● **What you will do**
Which lines in the records below contain the word "Chrome"? Copy each of them.

(Collection entries)

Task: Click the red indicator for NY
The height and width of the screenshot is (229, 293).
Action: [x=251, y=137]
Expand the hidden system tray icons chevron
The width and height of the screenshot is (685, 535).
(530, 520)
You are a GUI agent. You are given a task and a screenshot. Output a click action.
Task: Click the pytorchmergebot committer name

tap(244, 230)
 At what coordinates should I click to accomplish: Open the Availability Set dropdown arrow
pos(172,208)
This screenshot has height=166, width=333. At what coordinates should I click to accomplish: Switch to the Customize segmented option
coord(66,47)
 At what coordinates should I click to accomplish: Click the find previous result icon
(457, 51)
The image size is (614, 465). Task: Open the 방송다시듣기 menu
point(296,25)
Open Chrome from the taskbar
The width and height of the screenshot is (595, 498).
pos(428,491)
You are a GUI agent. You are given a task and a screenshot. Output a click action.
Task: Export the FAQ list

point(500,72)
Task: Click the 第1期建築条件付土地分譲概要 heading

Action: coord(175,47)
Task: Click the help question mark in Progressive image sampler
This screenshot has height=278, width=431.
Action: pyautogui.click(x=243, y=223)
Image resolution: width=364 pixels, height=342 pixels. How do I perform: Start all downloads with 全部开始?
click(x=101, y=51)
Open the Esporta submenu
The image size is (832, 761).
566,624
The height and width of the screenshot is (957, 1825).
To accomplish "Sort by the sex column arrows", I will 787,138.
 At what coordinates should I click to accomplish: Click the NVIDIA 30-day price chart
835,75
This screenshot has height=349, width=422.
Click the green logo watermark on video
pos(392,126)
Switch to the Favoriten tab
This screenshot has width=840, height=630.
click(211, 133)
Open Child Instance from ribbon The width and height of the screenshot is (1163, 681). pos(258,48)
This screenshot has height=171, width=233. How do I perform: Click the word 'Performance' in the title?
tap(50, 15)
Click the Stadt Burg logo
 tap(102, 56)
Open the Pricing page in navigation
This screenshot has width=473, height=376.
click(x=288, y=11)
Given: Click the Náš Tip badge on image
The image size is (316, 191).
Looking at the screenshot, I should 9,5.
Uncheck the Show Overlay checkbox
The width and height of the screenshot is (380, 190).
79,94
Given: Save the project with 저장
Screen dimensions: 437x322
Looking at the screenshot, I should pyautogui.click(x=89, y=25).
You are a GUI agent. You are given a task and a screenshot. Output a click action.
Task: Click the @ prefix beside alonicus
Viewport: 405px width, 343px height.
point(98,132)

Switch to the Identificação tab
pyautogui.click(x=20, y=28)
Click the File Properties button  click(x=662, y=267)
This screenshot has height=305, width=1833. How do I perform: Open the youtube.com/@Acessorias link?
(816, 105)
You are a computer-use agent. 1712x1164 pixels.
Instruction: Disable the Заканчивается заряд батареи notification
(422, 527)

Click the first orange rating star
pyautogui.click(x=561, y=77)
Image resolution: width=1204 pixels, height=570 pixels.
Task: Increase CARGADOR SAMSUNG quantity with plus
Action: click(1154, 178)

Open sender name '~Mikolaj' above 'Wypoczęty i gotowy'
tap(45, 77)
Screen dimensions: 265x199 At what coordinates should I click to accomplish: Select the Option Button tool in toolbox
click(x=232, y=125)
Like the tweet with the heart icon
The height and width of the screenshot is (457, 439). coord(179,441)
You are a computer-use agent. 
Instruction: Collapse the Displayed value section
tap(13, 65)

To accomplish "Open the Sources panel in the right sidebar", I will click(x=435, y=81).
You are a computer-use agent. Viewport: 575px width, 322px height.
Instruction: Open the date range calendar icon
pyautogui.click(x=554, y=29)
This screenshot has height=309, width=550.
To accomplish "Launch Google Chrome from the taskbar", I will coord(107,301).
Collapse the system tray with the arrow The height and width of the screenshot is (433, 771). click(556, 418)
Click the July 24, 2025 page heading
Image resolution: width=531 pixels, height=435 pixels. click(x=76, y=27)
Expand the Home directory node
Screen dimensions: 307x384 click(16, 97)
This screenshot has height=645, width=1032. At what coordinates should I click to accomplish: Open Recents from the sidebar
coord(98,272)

● **Task output**
Open Chrome from the taskbar
To accomplish "Launch Google Chrome from the taskbar", I will coord(107,301).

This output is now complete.